— RECORDS SHOWN —
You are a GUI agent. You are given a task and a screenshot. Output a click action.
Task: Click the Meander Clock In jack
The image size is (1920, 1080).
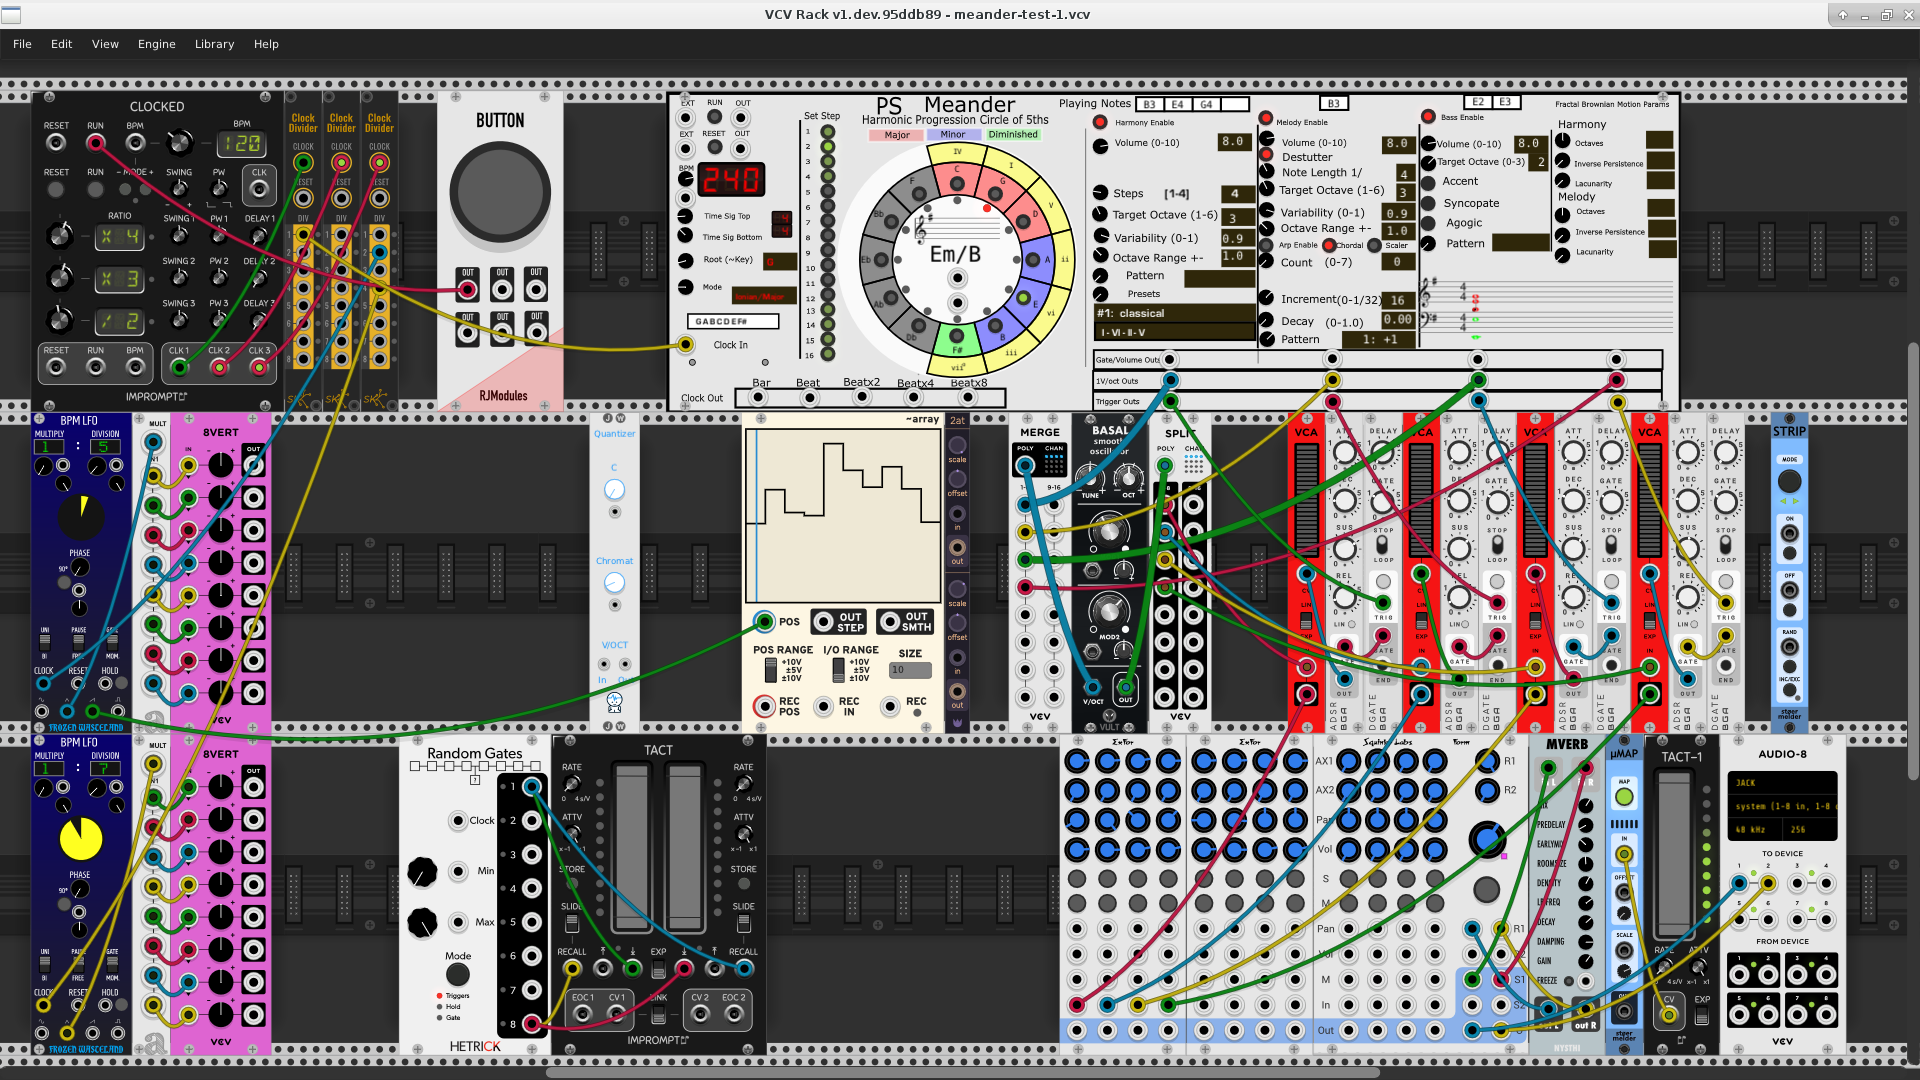pyautogui.click(x=685, y=345)
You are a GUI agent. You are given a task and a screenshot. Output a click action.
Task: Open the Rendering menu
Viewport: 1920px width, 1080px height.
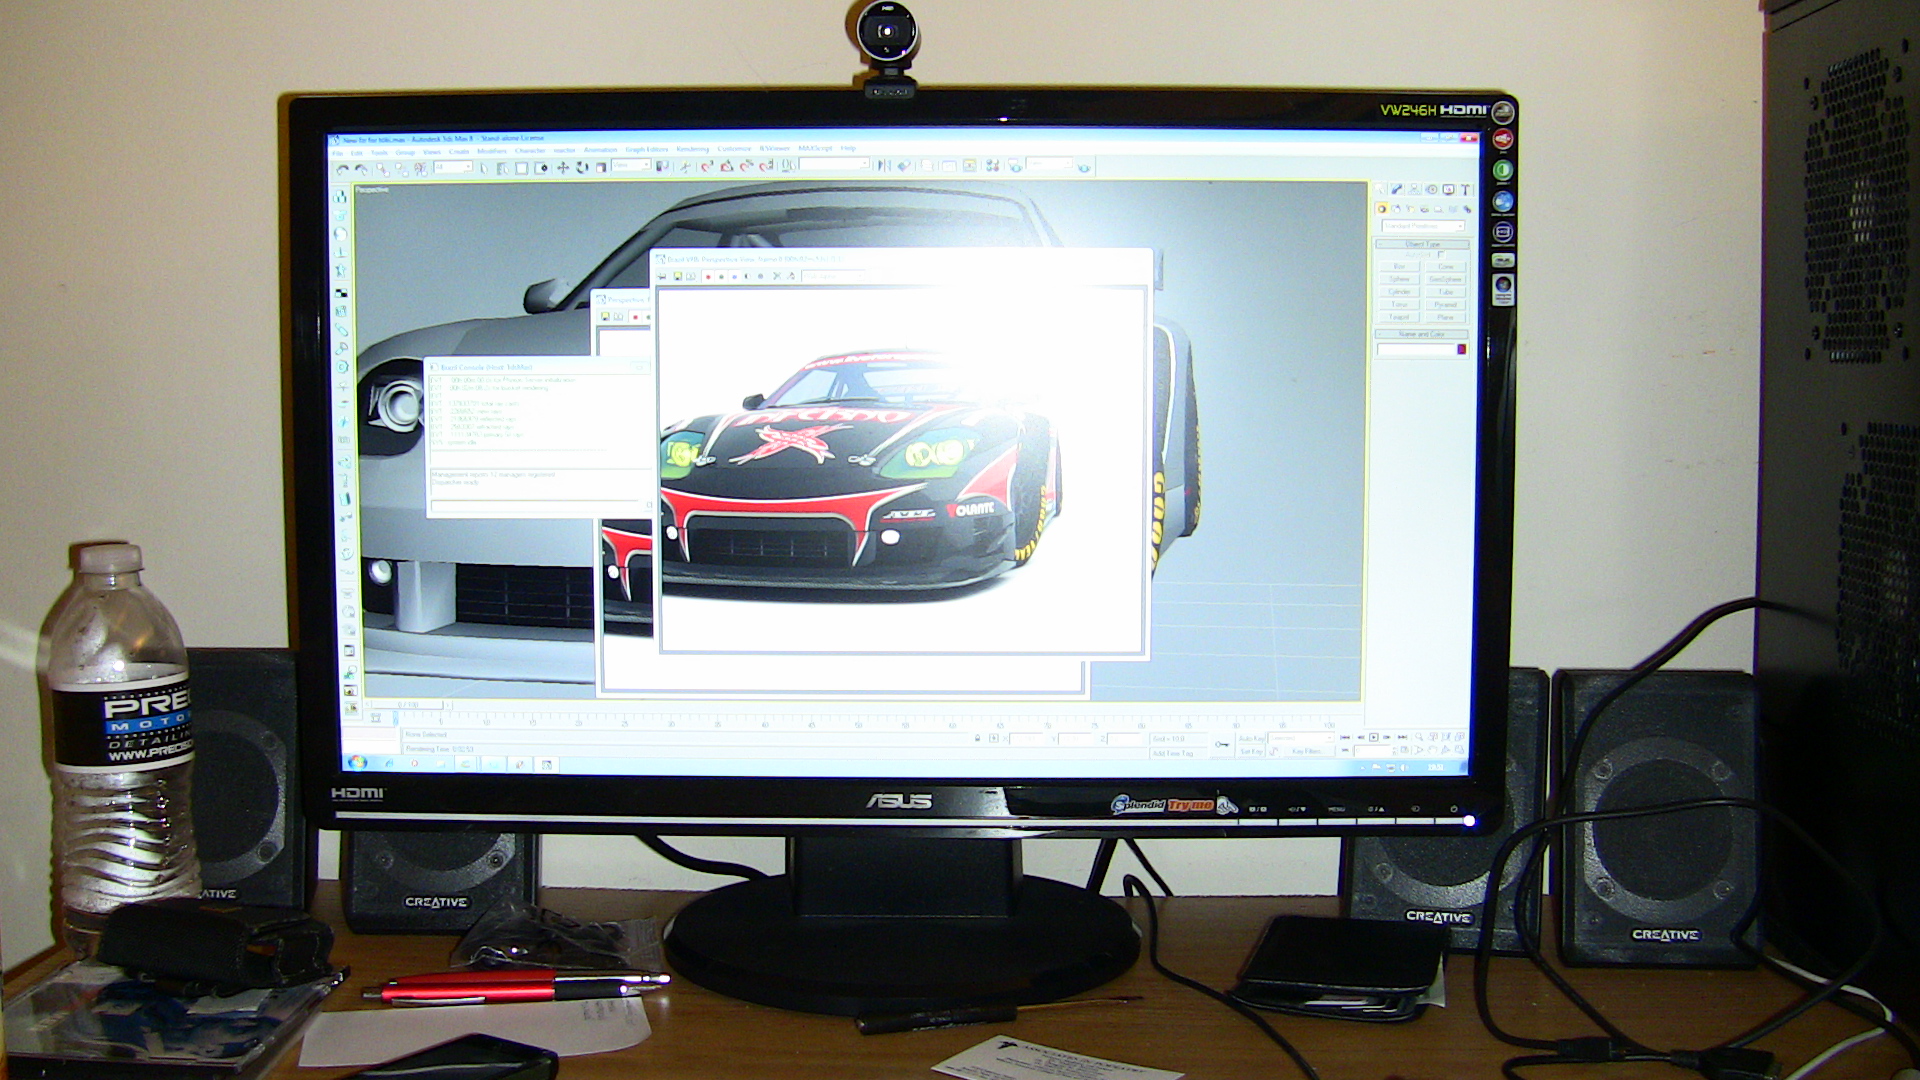(x=692, y=149)
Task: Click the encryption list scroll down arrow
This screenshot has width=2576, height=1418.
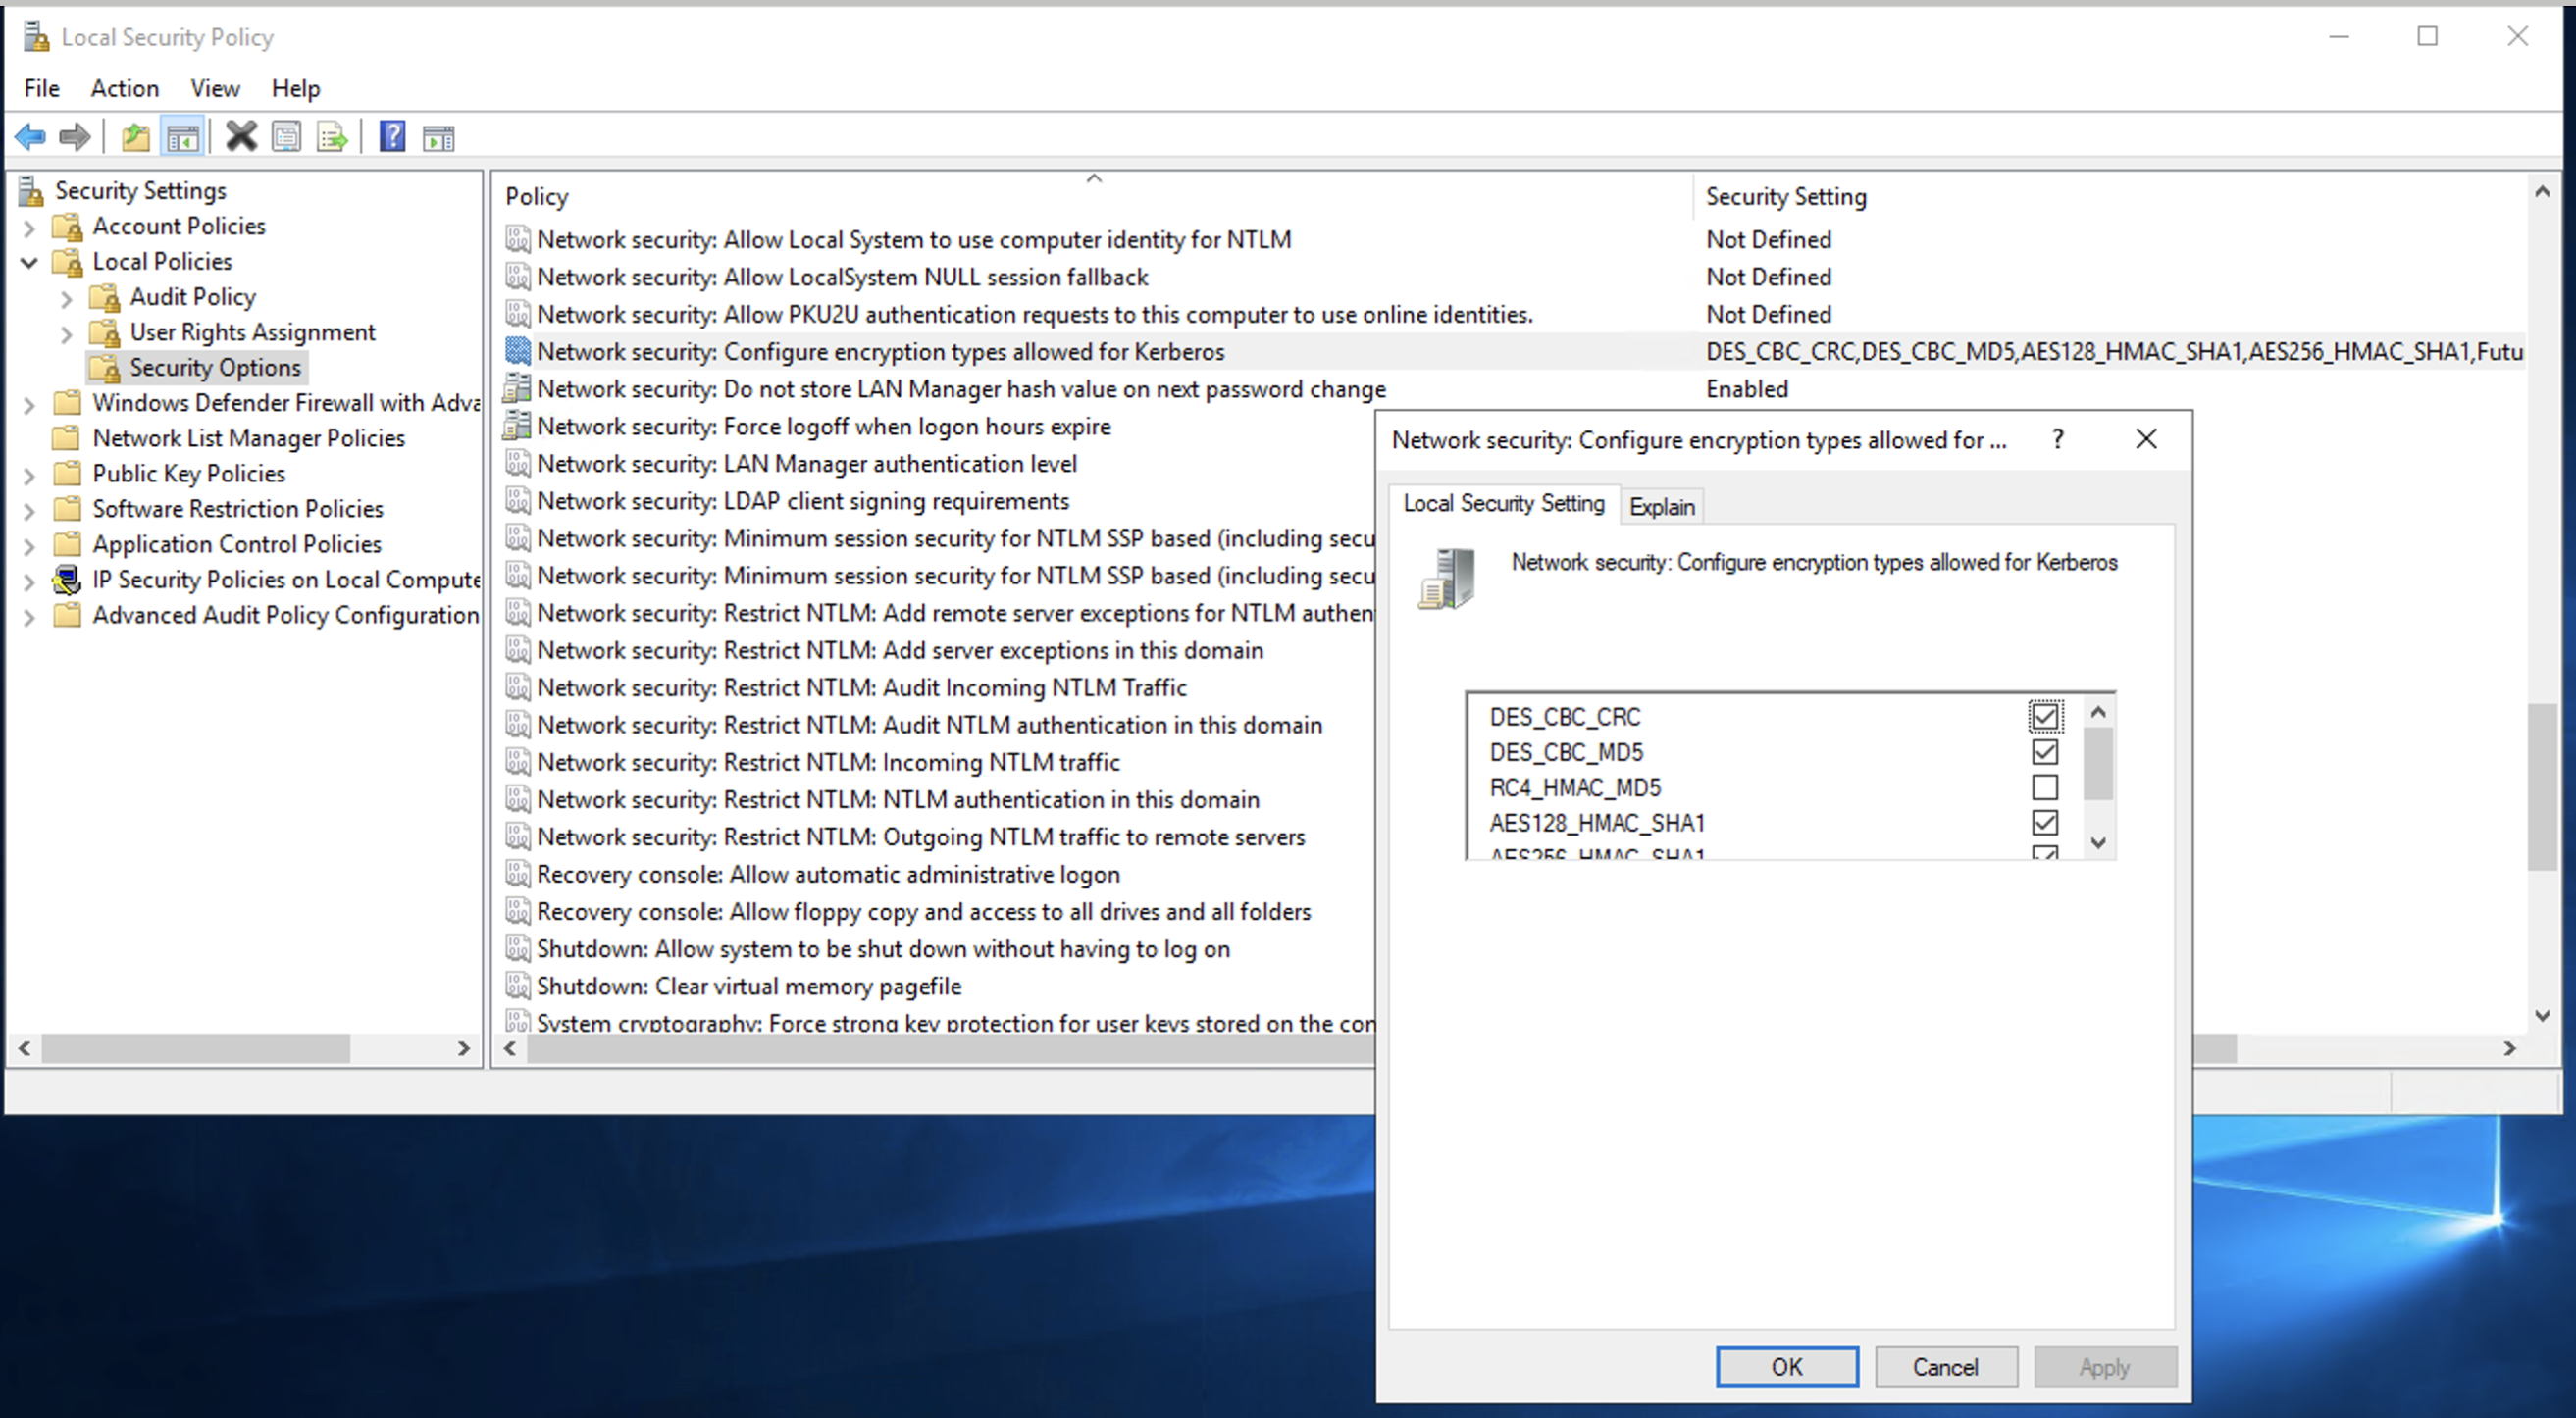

— THE TASK —
What is needed is an exact copy of the lines from the one with "The image size is (1920, 1080)." through the end of the data above, both included, minus any pictures.

— REPLY —
The image size is (1920, 1080).
pyautogui.click(x=685, y=345)
You are a GUI agent. You are given a task and a screenshot. Output a click action.
Task: Open the Rendering menu
Viewport: 1920px width, 1080px height.
(x=692, y=149)
Task: Click the encryption list scroll down arrow
This screenshot has width=2576, height=1418.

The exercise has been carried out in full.